DATE2025.12.04 #Press Releases
使っていない遺伝子を段階的に眠らせる植物独自のしくみ
発表のポイント
- 真核生物に広く保存されたヒストン修飾H3K4me2が、植物において転写抑制に関わる3種類の異なるヒストン修飾・バリアントを制御する機能を持つことを明らかにしました。
- H3K4メチル化は従来、転写活性の目印と考えられてきましたが、植物ではH3K4me2はこれらのヒストン修飾・バリアントを介してクロマチンを抑制状態へ傾けることが示唆されました。
- 植物が独自に獲得したH3K4me2の機能を明らかにした本研究は、植物特有の発生制御や環境応答をエピジェネティックな観点から理解するための理論的基盤を提供します。

植物においてH3K4me2がクロマチンを段階的に抑制化するモデル
発表概要
東京大学大学院理学系研究科の野寄拓海大学院生、森秀世特任研究員(研究当時)、大矢恵代特任助教(研究当時)、稲垣宗一准教授、角谷徹仁名誉教授(研究当時・教授)による研究グループは、京都大学生態学研究センターの工藤洋教授、滋賀大学データサイエンス・AIイノベーション研究推進センターの西尾治幾講師との共同研究により、従来は転写活性の目印と考えられてきたヒストンH3の4番目リジンのジメチル化(H3K4me2)(注1) が、植物では逆に転写抑制状態の制御に関わる機能を持つことを明らかにしました。本研究では、モデル植物シロイヌナズナ(注2) を用いた遺伝学的解析と時系列解析により、遺伝子内部に蓄積したH3K4me2が転写抑制と関係するヒストンバリアント(注3) およびヒストン修飾(注4) (H2A.Z、H2Aub、H3K27me3)の蓄積を促進し、クロマチン状態(注5) を抑制状態へと切り替える役割を担うことが分かりました。

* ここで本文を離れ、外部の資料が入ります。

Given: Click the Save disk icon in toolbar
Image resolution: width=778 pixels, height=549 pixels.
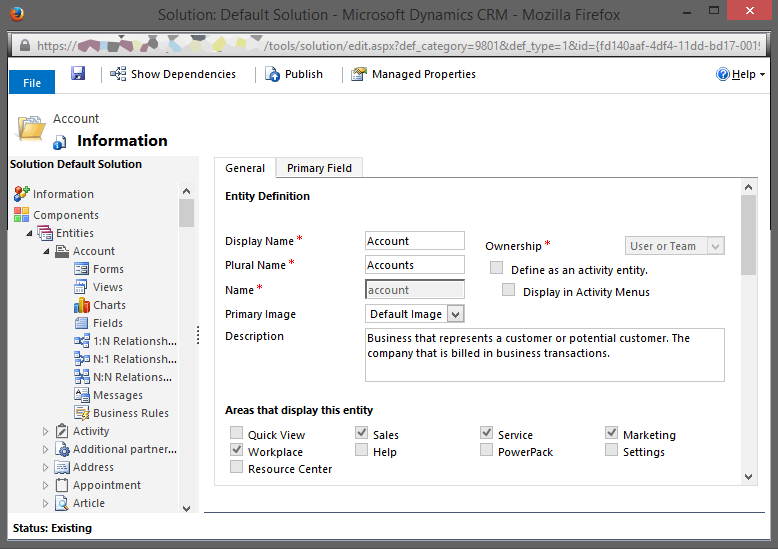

H3K4me2は、未分化な植物細胞から新たな芽が再生される過程や、花が咲くタイミングを決める過程など、植物の発生に関わることが示唆されてきましたが、その具体的な働きは明らかになっていませんでした。本研究の成果は、植物特有の発生制御や環境応答を支えるエピジェネティック基盤の理解を大きく前進させるものです。
発表内容
H3K4メチル化は真核生物に広く保存されたヒストン修飾です。H3K4メチル化は主に活発に転写されている遺伝子に蓄積していることから、転写活性の目印と考えられてきました。しかし意外なことに、植物ではH3K4me2が転写量の少ない遺伝子にも多く蓄積していることが知られています(図1)。本研究チームは以前、H3K4me2脱メチル化酵素が遺伝子の転写装置と協働してH3K4me2を除くことにより、活発に転写されている遺伝子においてH3K4me2を減少させていることを報告しました(プレスリリース①)。しかし、転写が活発でない遺伝子に蓄積したH3K4me2がクロマチン状態や遺伝子の転写に及ぼす影響については未解明でした。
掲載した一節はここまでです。